Today is Ash Wednesday. As someone who was raised Catholic, and even began the preliminary steps to take ordination in the Catholic Church, this is a profoundly meaningful and essential day. But the uses to which this day is put by the cult of belief that grew up around the teachings of Jesus, and the uses to which it might be put by Buddhist teaching and practice, could not be farther apart.
Ash Wednesday in the Christian calendar is this remembrance of death: we come from dust and we return to dust. “Ashes to ashes, and dust to dust” is intoned in the Catholic funerary rites. Buddhism has the same insight. In Sino-Korean, it’s mu sang boeb. Reflection on the condition of the impermanence of conditioned reality is the beginning of practice. Everything phenomenon that appears undergoes change and dissolution. The great Dōgen said, “One must be deeply aware of the impermanence of this world.”
But whereas in what we call “Christian” thinking, that meaning got turned into a cult of “Oh, everything is permanent. There is no way out of that trap. We need to wait for a savior who will be resurrected from that, too, and save me!”, in Buddhism, that insight into impermanence leads to “I can sit down and liberate myself and liberate others with this powerful technology — meditation.” They are radically opposite approaches. Although it is increasingly popular among Christians to do different kinds of meditations, if they are waiting for a savior to rescue them from this, it cannot be considered true meditation.
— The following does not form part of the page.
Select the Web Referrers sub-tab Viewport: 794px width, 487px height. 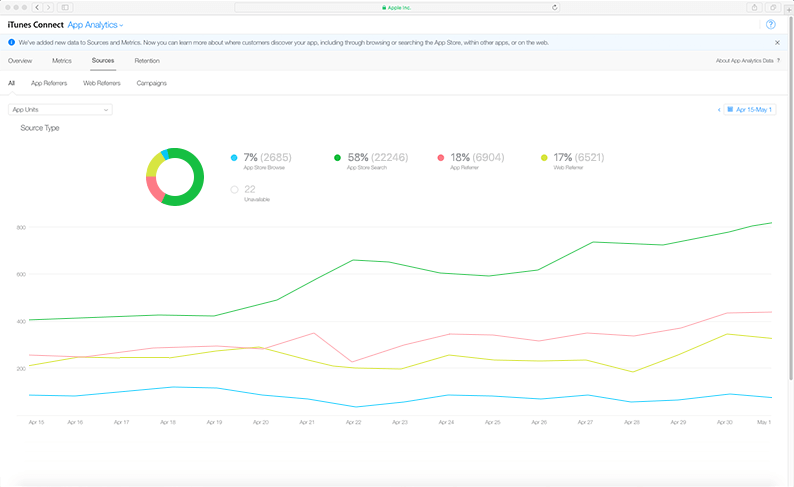click(101, 83)
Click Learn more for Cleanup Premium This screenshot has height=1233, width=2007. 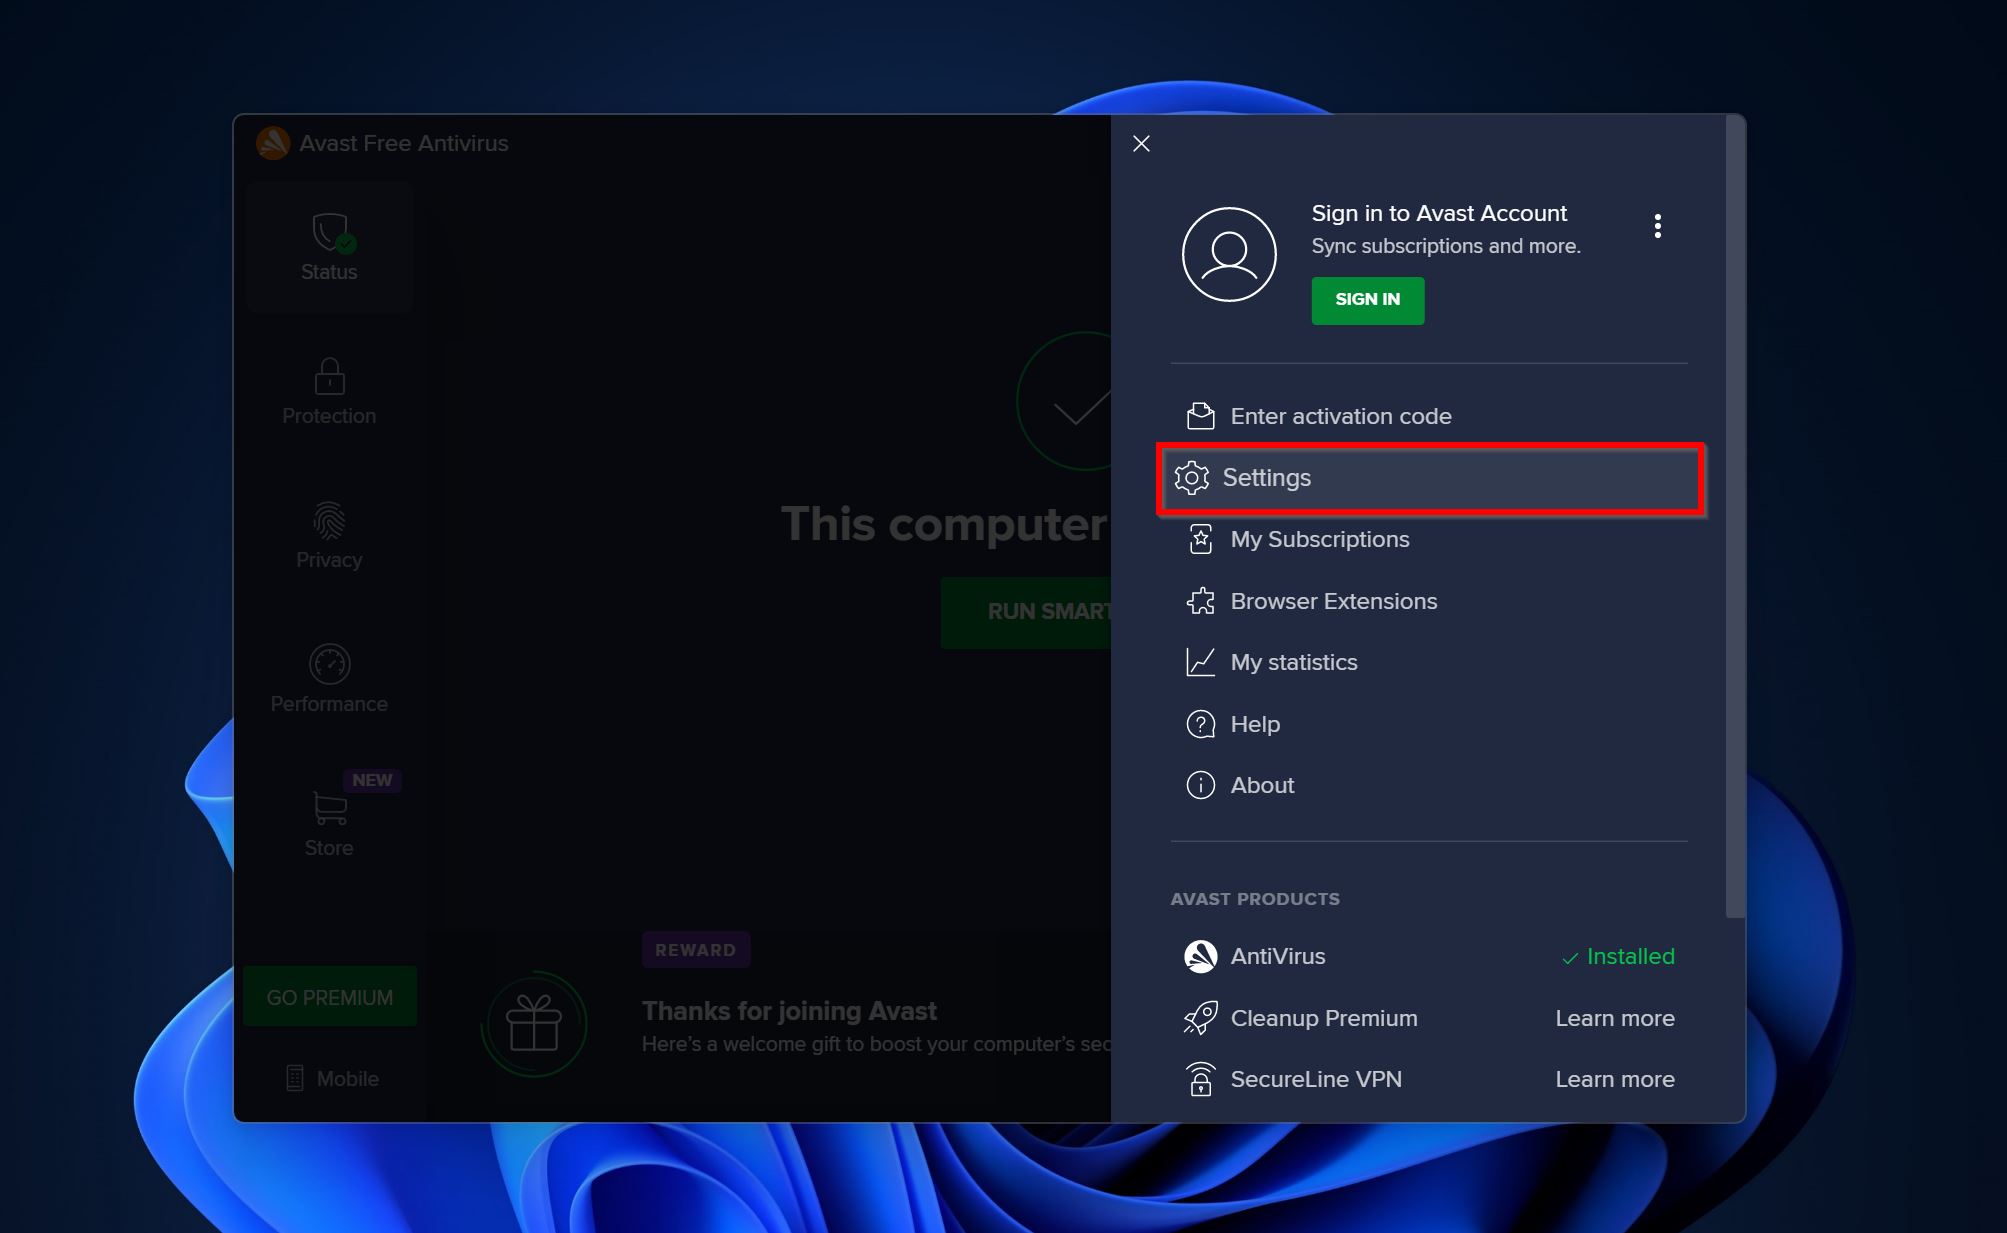[1616, 1017]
So, today is Ash Wednesday in the Catholic and Christian world. Christians will “wait” for Jesus for some six weeks or something to be resurrected again. Yesterday was Mardi Gras — “fat Tuesday” — the last partying before the fasting and everything that leads to the expectation of some resurrection to save me somehow. “Oh, now we get serious! Jesus will come and save us.” Ash Wednesday marks the beginning of this intensified fasting and penance as we prepare ourselves for the savior who will come and give us a “means” for conquering impermanence. And what are those “means”? Further belief in him.
Being a living being is hard: we’re born without asking, and in some way (usually not of our choosing), we die. You don’t need a degree in philosophy from Yale to know that, from an ontological perspective, that shit’s fucked up. Ha ha ha ha ha!!! This is the basic message of today, Ash Wednesday. “Man, this existence shit’s fucked up. We’re born, we die. No way out! That shit is totally fucked up! So we’ve got to wait for a Savior! We need Superman! He’ll come to save us from that situation our parents brought us into when they did this thing that gave them a few minutes of pleasure but now I have to deal with it and fear losing everything I love through it, at a time and a place most likely not of my choosing. I’m terrified. Someone save me!” It’s definitely a very understandable feeling. As Dae Soen Sa Nim used to say, “Being born is already a big mistake!”
But that absurd mistake need not lead to creating yet another one!
Buddhism looks into the very same matter of impermanence. But whereas many are taught to expect outside solutions that can never come, the Buddha showed us how to look more deeply into the very root of the matter, in the way that Socrates urged our existential seeking: “What am I?” And then from that turning, looking directly into the very nature of mind itself, we attain our True Nature before thinking arises. This has no life or death. This never comes or goes. This cannot be “resurrected,” and nor does it need resurrection, because it was never born in the first place!
Christian-themed day of observance or not, Ash Wednesday is a true day for reflecting on impermanence: “Remember that you are dust, and to dust you shall return.” The means by which you derive helpful insight from it is, of course, your own choice.